Background Stevens–Johnson syndrome (SJS) and toxic epidermal necrolysis (TEN) are severe cutaneous adverse reactions with high morbidity and mortality. Some expressions of lupus erythematosus (LE) may cause enormous difficulties in differentiating them from SJS and TEN by showing large areas of sheet-like epidermal necrosis.
Objective To evaluate clinically and histopathologically probable or definite cases of SJS/TEN with a history of systemic or other LE [(S)LE].
Methods This was a retrospective analysis of validated cases of SJS/TEN with a history of (S)LE, based on a large population-based national registry.
Results Among 1366 patients with SJS/TEN, 17 with a sufficiently documented history of (S)LE and representative histological material could be identified, suggesting a considerable over-representation of LE in patients with SJS/TEN. Eight of these showed clinically and/or histopathologically some LE-characteristic features interfering with the diagnosis of SJS/TEN. Differentiation could be elaborated on clinical and histopathological grounds: four patients were classified as SJS/TEN with a preceding (S)LE exacerbation and/or LE-typical histopathological features, and four as ‘TEN-like’ (S)LE.

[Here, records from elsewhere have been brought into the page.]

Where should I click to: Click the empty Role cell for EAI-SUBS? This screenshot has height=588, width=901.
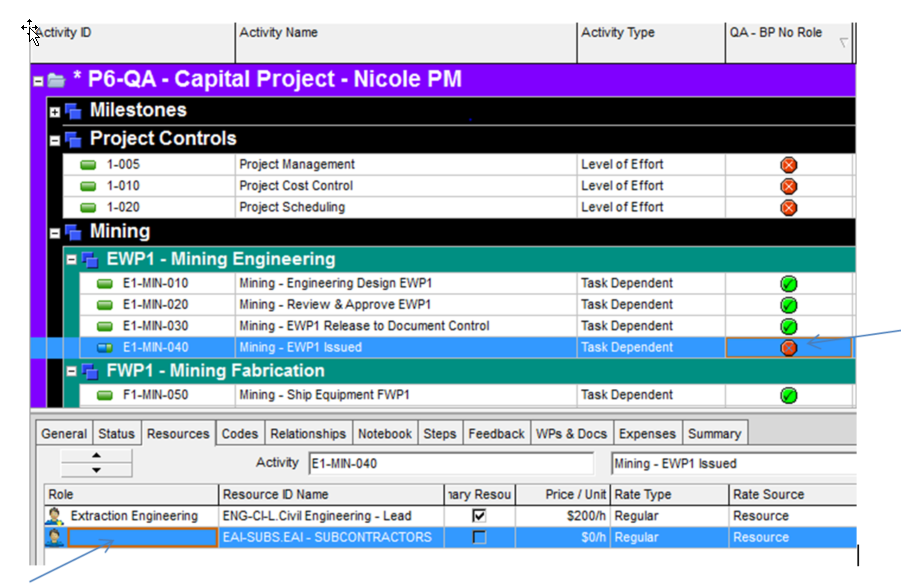tap(141, 538)
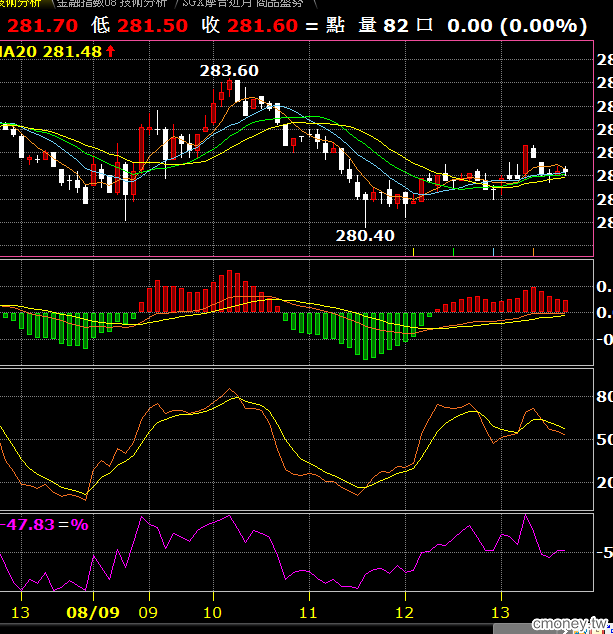Select the 10 o'clock mark on time axis
This screenshot has width=613, height=634.
212,613
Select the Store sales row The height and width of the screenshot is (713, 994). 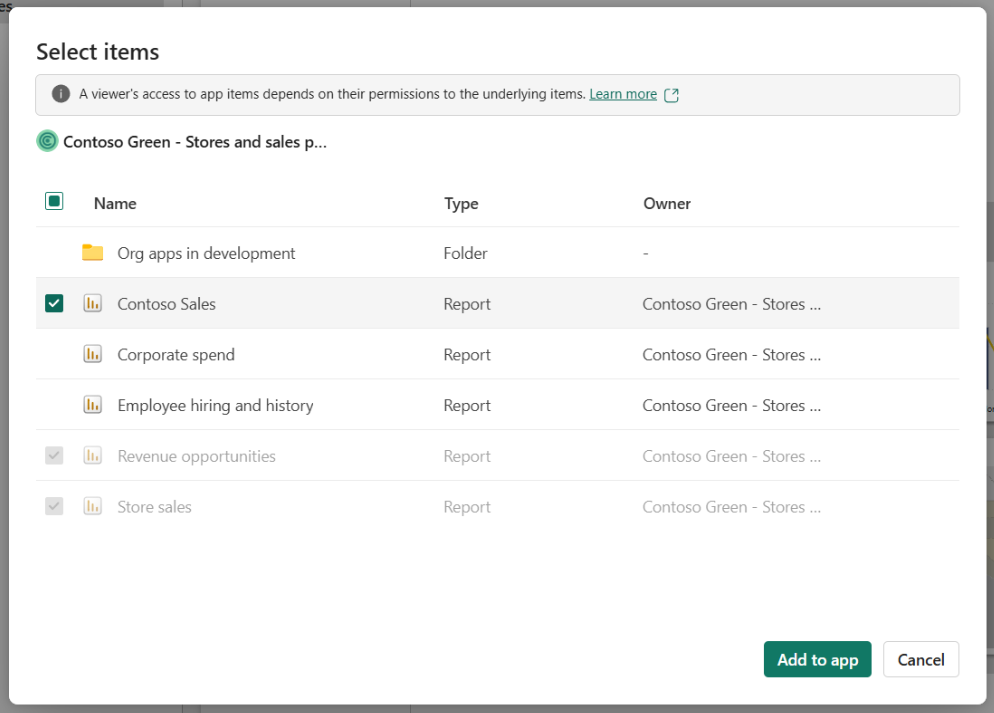pyautogui.click(x=300, y=506)
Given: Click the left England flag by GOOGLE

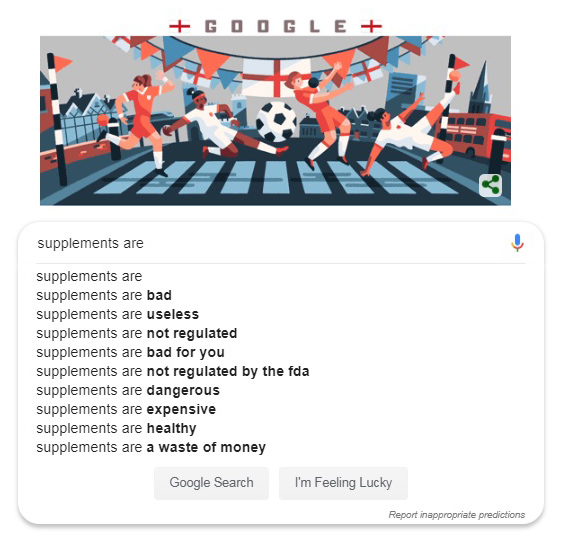Looking at the screenshot, I should [x=180, y=26].
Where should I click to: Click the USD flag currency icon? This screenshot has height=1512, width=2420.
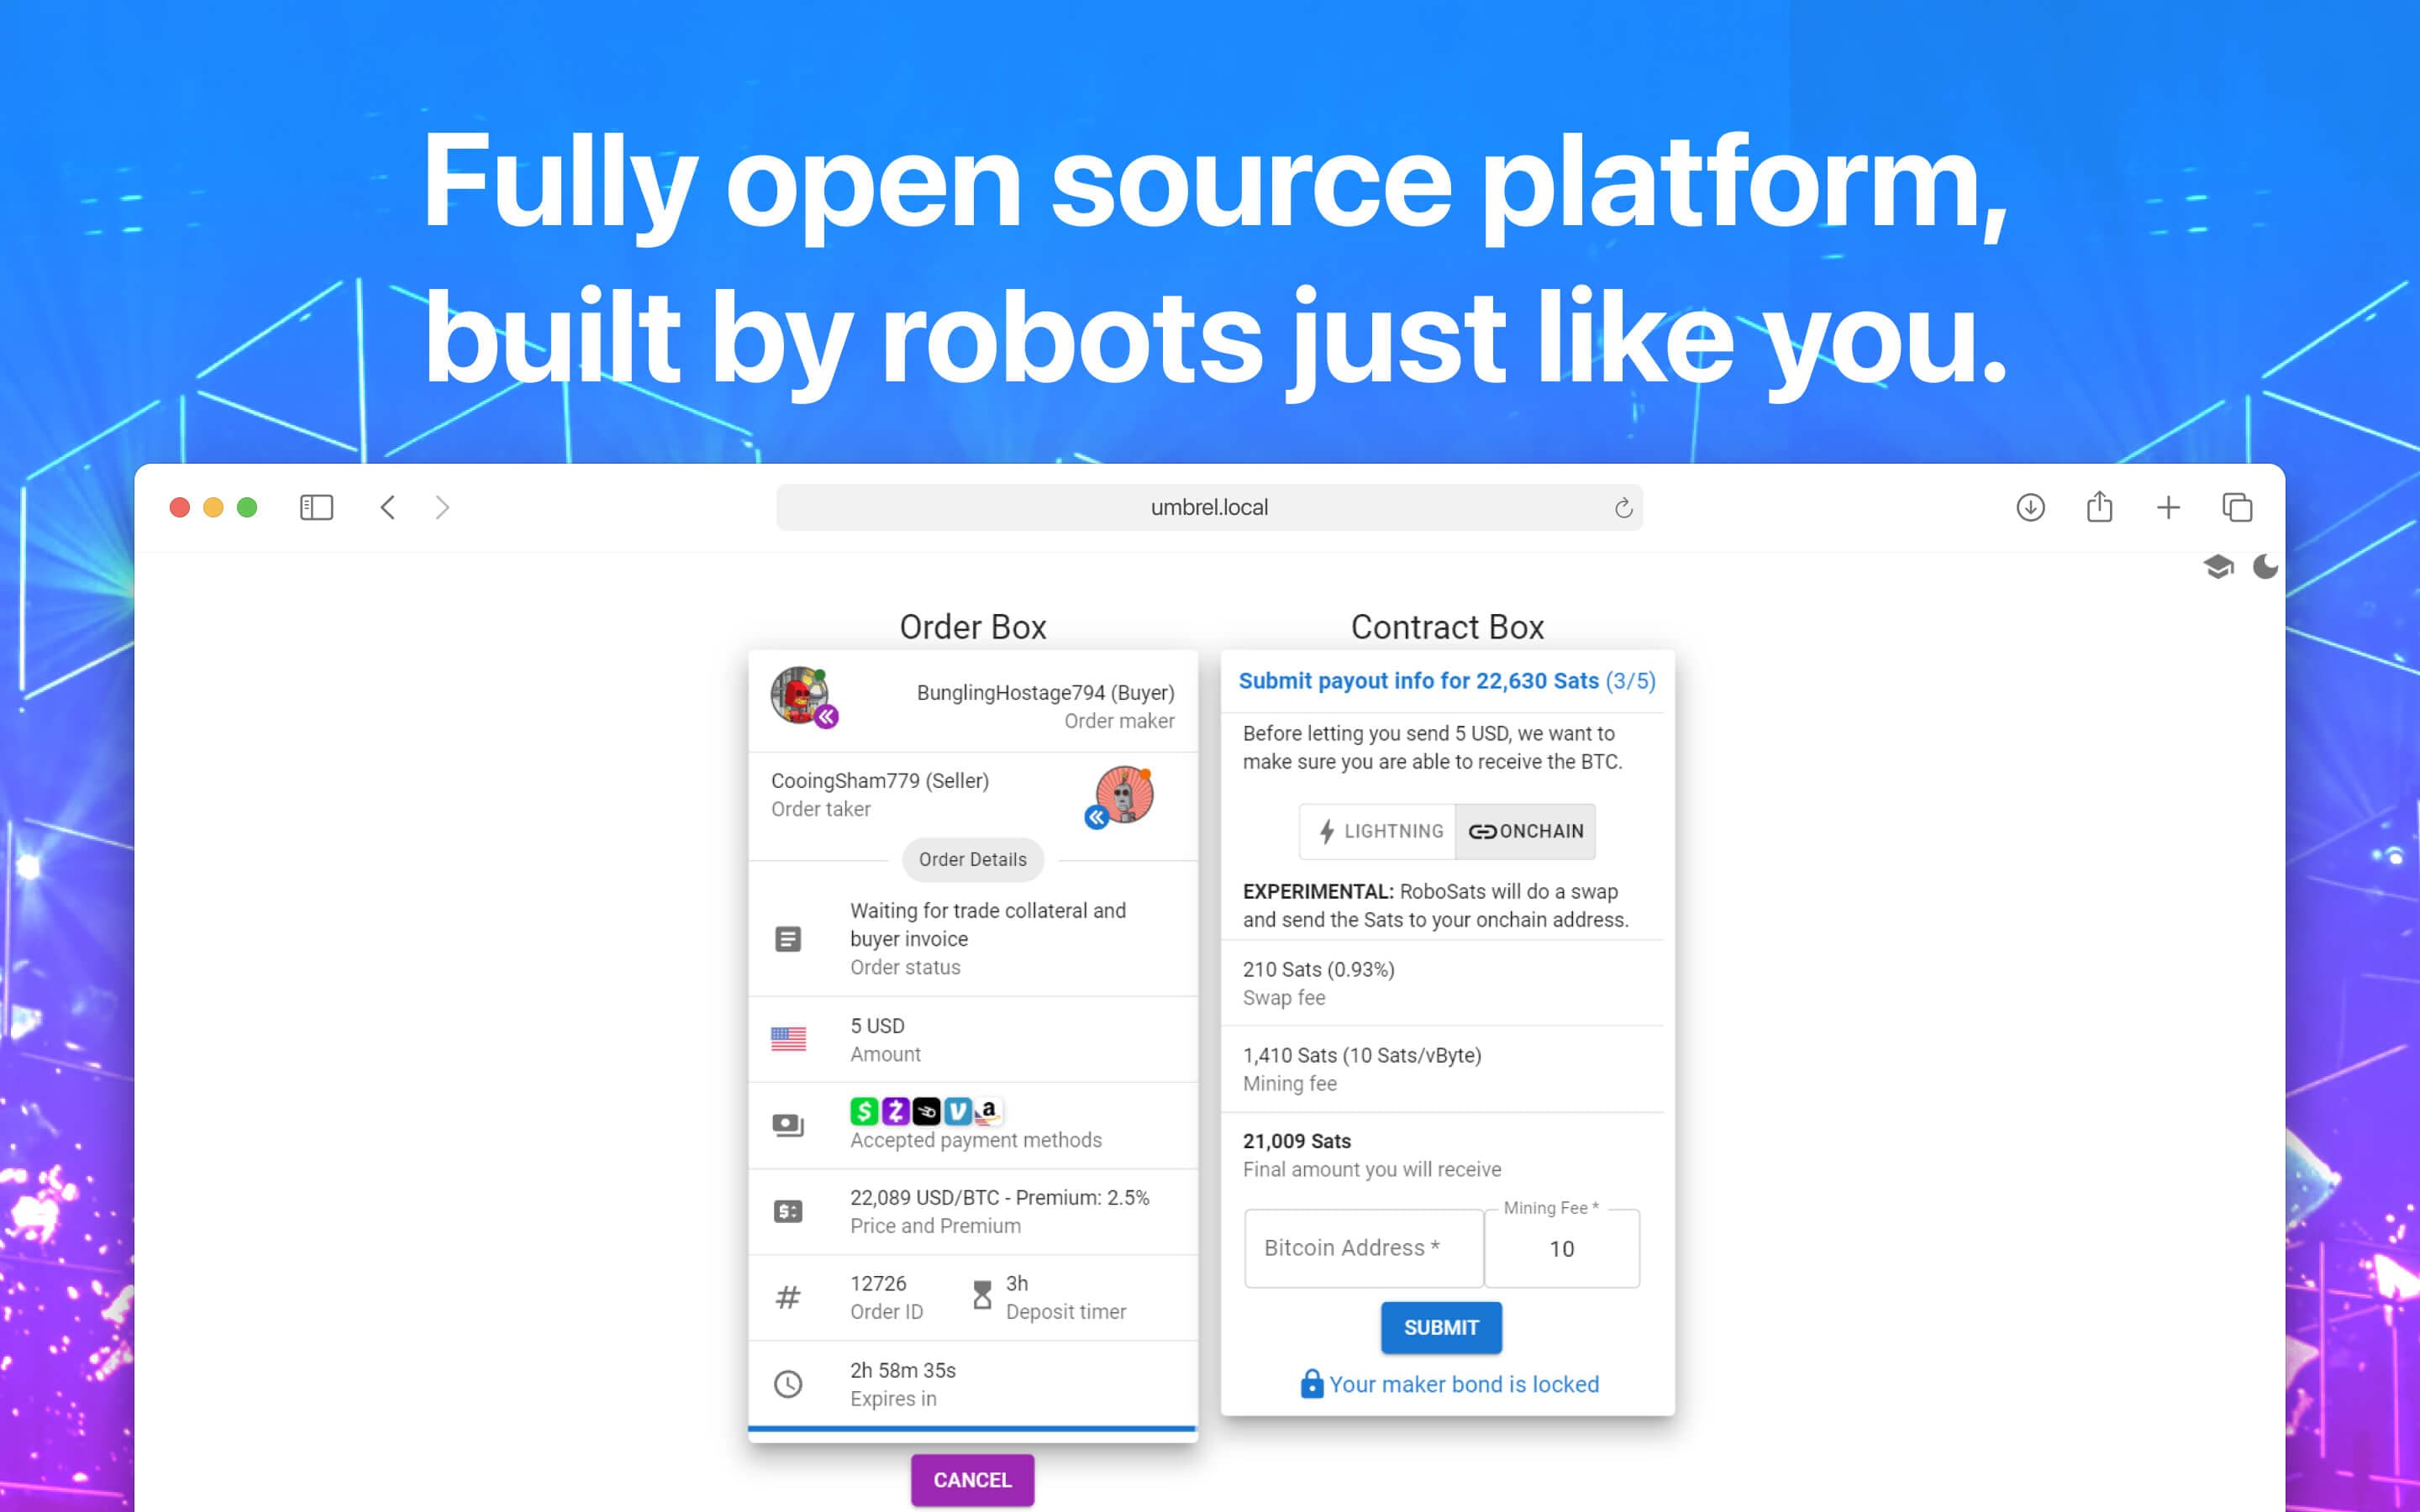pyautogui.click(x=786, y=1037)
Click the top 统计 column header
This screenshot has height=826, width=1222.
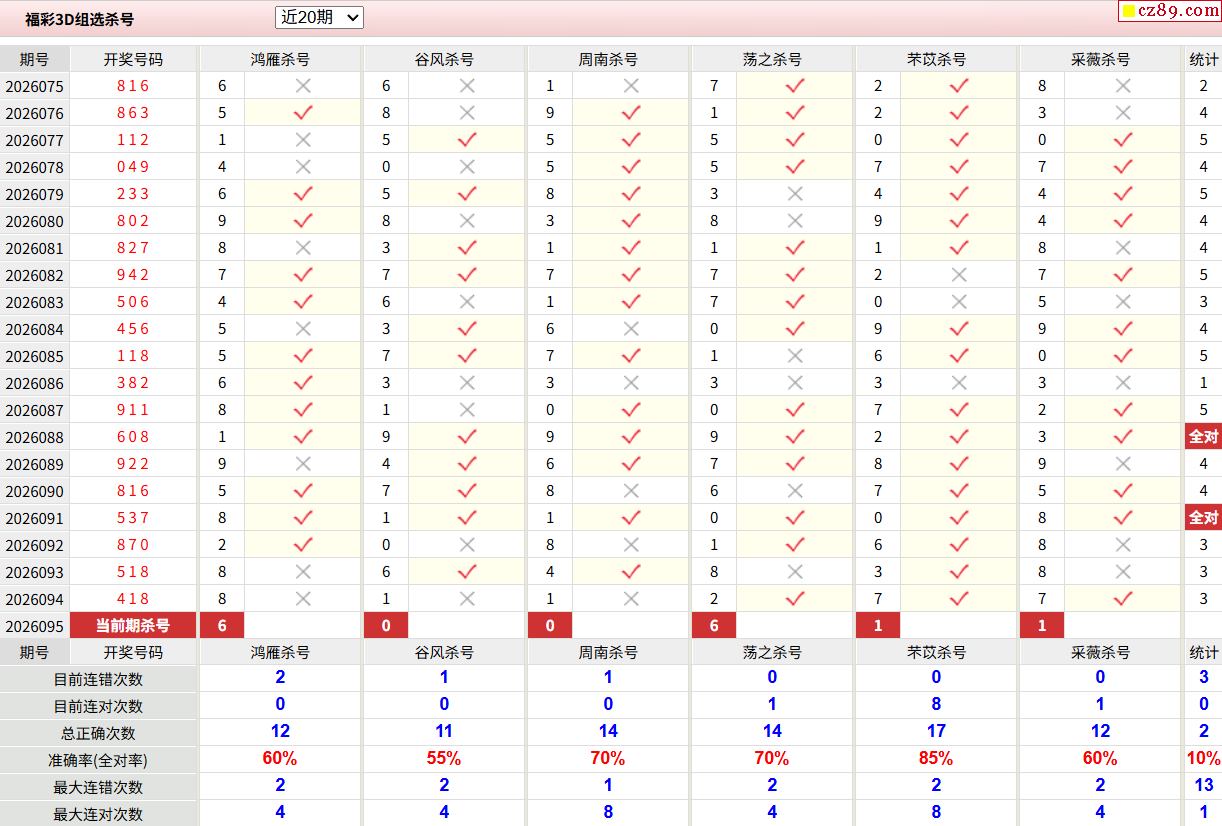[1203, 59]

Conclusion Most patients with SJS/TEN and a history of (S)LE demonstrate clinical and histopathological properties allowing clear differentiation. However, occasionally acute cutaneous manifestations of (S)LE and SJS/TEN can be phenotypically similar, caused by extensive epidermal necrosis. Although no feature by itself is conclusive, a combination of recent (S)LE exacerbation, evident photodistribution, annular lesions and absent or only mild focal erosive mucosal involvement may favour LE over SJS/TEN clinically. Histopathologically, in particular, junctional vacuolar alteration, and the presence of solitary necrotic keratinocytes at lower epidermal levels, combined with moderate to dense periadnexal and perivascular lymphocytic infiltrates with a variable presence of melanophages, and mucin point to a LE-related origin.